▶ [SET TASK] Rewrite every line of the items below, requests included, with each coordinate in the answers scaled by 2.35 and rounded to a whole number, halves rounded up. Keep the numbers in the requests unchanged, and leave the pictures out.

** START OF DATA FOR THIS TASK **

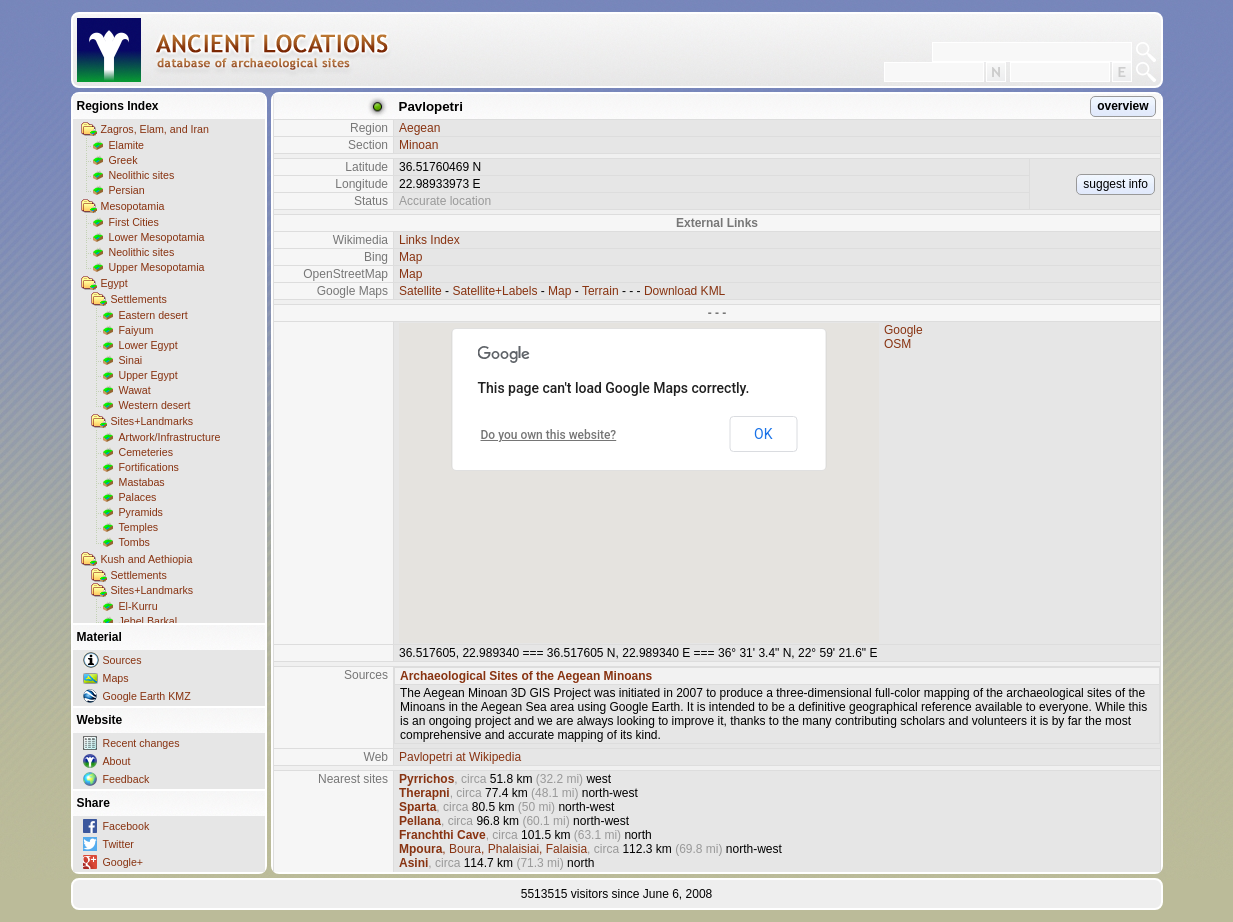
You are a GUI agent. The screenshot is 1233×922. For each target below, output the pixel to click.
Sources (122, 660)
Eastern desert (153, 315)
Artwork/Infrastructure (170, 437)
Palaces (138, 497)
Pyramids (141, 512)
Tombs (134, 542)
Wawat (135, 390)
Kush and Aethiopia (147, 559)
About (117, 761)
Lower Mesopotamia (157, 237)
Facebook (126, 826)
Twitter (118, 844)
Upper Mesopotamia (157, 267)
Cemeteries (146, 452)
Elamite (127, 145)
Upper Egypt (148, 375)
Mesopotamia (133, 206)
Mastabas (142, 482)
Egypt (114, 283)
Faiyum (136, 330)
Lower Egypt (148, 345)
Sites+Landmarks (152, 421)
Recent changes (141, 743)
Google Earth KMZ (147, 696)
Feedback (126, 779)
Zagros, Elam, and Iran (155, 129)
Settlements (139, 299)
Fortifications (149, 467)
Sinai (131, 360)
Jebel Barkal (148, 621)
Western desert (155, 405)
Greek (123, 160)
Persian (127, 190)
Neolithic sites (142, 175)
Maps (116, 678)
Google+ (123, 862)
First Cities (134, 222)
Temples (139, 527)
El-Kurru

** END OF DATA FOR THIS TASK **

▶ [COMPLETE OUTPUT]
You are a GUI agent. The screenshot is 1233×922. For each target below, output the pixel to click.
Sources (287, 1551)
Eastern desert (360, 740)
Artwork/Infrastructure (400, 1027)
Palaces (324, 1168)
Pyramids (331, 1203)
Tombs (315, 1274)
Wawat (317, 917)
Kush and Aethiopia (345, 1314)
About (275, 1788)
Lower Mesopotamia (369, 557)
Facebook (296, 1941)
Twitter (277, 1983)
Upper Mesopotamia (369, 627)
Cemeteries (343, 1062)
Elamite (298, 341)
Upper Egypt (348, 881)
Mesopotamia (313, 484)
Mastabas (334, 1133)
Egypt (268, 665)
Faiyum (320, 776)
Lower Egypt (348, 811)
Sites+Landmarks (357, 989)
Recent changes (331, 1746)
Google Earth KMZ (345, 1636)
Feedback (296, 1831)
Zagros, Elam, and Iran (364, 303)
Settlements (327, 703)
Fortifications (350, 1097)
Sinai (308, 846)
Jebel Barkal (348, 1459)
Western desert (364, 952)
Greek (289, 376)
Persian (298, 447)
Neolithic sites (334, 411)
Maps (273, 1593)
Google+ (289, 2026)
First Cities (315, 522)
Temples (327, 1238)
El-Kurru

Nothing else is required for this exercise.